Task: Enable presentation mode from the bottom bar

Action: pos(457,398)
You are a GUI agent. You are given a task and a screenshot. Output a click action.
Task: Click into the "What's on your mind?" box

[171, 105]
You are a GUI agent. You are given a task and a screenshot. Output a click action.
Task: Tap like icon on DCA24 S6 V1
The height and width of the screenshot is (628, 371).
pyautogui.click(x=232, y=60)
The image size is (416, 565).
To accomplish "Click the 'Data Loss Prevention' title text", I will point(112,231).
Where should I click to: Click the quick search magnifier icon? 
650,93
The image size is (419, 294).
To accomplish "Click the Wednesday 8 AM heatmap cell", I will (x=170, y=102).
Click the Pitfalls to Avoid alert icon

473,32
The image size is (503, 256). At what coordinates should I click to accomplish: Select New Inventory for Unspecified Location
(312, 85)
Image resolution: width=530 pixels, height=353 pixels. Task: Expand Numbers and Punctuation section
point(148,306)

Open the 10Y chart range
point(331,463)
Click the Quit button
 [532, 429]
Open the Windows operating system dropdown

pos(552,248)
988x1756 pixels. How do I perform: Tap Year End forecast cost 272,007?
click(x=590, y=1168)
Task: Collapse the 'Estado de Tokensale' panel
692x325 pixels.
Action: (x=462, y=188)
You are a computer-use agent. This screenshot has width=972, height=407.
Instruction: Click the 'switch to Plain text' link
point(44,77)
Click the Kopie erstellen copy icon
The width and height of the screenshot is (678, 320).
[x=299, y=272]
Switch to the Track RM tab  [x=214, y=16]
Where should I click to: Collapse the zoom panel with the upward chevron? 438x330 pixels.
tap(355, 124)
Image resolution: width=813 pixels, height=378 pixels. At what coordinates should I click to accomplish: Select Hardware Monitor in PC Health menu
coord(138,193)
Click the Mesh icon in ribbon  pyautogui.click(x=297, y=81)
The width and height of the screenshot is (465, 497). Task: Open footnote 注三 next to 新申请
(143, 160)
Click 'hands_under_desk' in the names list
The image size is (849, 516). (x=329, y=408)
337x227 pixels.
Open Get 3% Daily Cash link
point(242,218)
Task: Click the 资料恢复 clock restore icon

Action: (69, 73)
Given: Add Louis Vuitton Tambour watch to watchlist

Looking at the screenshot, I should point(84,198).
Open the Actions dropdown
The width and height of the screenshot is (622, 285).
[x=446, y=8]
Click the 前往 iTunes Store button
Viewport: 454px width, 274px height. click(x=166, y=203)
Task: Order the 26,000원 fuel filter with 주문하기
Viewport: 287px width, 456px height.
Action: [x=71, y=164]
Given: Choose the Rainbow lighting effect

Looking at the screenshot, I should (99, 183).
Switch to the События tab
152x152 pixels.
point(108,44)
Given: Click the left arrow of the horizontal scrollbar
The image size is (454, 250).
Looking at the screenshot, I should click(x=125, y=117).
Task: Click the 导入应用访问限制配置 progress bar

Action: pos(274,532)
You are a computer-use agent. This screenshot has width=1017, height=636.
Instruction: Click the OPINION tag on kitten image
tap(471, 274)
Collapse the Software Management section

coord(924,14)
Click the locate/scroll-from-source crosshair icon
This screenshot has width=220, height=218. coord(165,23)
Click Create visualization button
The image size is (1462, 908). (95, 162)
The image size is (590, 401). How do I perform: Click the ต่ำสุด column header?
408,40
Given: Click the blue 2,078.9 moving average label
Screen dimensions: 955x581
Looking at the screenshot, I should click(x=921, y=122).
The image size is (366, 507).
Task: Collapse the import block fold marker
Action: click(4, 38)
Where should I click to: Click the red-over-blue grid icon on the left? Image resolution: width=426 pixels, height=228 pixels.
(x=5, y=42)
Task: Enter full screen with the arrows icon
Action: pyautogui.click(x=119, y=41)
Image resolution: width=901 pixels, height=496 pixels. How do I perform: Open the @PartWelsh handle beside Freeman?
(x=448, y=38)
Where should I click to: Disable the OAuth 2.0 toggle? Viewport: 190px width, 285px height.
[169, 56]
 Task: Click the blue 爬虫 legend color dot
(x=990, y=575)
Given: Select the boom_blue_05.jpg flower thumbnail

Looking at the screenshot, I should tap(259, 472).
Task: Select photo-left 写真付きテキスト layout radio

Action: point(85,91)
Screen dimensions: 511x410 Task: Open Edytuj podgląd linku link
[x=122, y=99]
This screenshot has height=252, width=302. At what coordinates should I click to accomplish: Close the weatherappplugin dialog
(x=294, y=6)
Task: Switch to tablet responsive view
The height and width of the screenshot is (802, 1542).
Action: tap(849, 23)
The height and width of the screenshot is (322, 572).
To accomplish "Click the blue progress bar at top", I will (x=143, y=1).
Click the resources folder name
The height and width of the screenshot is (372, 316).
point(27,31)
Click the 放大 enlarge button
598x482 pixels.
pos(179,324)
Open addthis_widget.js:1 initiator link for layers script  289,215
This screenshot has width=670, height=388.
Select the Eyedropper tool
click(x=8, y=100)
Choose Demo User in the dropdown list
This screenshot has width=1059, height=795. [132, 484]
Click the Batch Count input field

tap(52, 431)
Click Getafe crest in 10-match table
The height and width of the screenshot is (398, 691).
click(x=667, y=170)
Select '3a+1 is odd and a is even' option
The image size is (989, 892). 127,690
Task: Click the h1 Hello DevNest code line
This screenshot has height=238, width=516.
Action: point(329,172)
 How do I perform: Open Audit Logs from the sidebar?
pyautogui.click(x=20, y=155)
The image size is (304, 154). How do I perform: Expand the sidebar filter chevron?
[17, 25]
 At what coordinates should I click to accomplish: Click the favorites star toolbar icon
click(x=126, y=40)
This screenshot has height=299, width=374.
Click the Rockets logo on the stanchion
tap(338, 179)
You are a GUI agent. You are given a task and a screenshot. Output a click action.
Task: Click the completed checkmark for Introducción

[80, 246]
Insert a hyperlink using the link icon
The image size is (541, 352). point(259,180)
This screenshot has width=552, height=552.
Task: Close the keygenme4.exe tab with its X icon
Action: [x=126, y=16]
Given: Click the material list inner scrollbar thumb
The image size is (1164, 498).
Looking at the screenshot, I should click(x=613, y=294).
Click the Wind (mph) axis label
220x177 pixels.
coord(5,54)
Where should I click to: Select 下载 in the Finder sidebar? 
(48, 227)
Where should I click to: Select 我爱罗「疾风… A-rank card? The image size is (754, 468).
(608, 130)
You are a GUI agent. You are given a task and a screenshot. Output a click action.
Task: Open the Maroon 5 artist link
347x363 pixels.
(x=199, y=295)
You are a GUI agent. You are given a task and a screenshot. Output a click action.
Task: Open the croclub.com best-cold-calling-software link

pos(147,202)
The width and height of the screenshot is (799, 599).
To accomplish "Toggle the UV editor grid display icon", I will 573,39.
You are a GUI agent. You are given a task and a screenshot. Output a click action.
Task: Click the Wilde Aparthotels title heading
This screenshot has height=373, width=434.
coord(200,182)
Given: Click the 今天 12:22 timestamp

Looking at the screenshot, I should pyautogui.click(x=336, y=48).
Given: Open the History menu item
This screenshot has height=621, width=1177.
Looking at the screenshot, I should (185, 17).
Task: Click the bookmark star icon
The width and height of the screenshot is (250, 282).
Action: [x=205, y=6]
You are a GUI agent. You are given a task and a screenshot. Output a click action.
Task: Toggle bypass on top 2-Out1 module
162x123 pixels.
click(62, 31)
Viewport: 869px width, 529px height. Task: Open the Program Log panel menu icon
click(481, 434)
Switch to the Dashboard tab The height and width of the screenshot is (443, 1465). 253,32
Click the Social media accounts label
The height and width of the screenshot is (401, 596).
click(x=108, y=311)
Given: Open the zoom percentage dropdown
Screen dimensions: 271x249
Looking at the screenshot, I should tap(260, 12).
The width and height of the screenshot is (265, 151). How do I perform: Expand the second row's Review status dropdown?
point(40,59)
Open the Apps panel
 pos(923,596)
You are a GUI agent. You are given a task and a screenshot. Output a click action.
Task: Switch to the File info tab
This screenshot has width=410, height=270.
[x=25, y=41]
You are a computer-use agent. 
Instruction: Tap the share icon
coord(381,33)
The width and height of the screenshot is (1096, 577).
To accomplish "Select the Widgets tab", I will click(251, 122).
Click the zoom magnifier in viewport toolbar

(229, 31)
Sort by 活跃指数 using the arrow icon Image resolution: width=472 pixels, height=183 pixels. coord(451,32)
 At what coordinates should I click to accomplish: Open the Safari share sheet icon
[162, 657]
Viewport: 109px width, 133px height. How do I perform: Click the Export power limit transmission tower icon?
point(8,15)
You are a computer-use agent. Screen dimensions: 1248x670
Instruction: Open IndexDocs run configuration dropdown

==================================================

■ TASK OBJECTIVE ■
Some lines contain the word "scrollbar". Pull each one out of the listing.

■ RESPONSE FOR THIS EXERCISE ■
Given: Click the left arrow of the horizontal scrollbar
Given: Click the material list inner scrollbar thumb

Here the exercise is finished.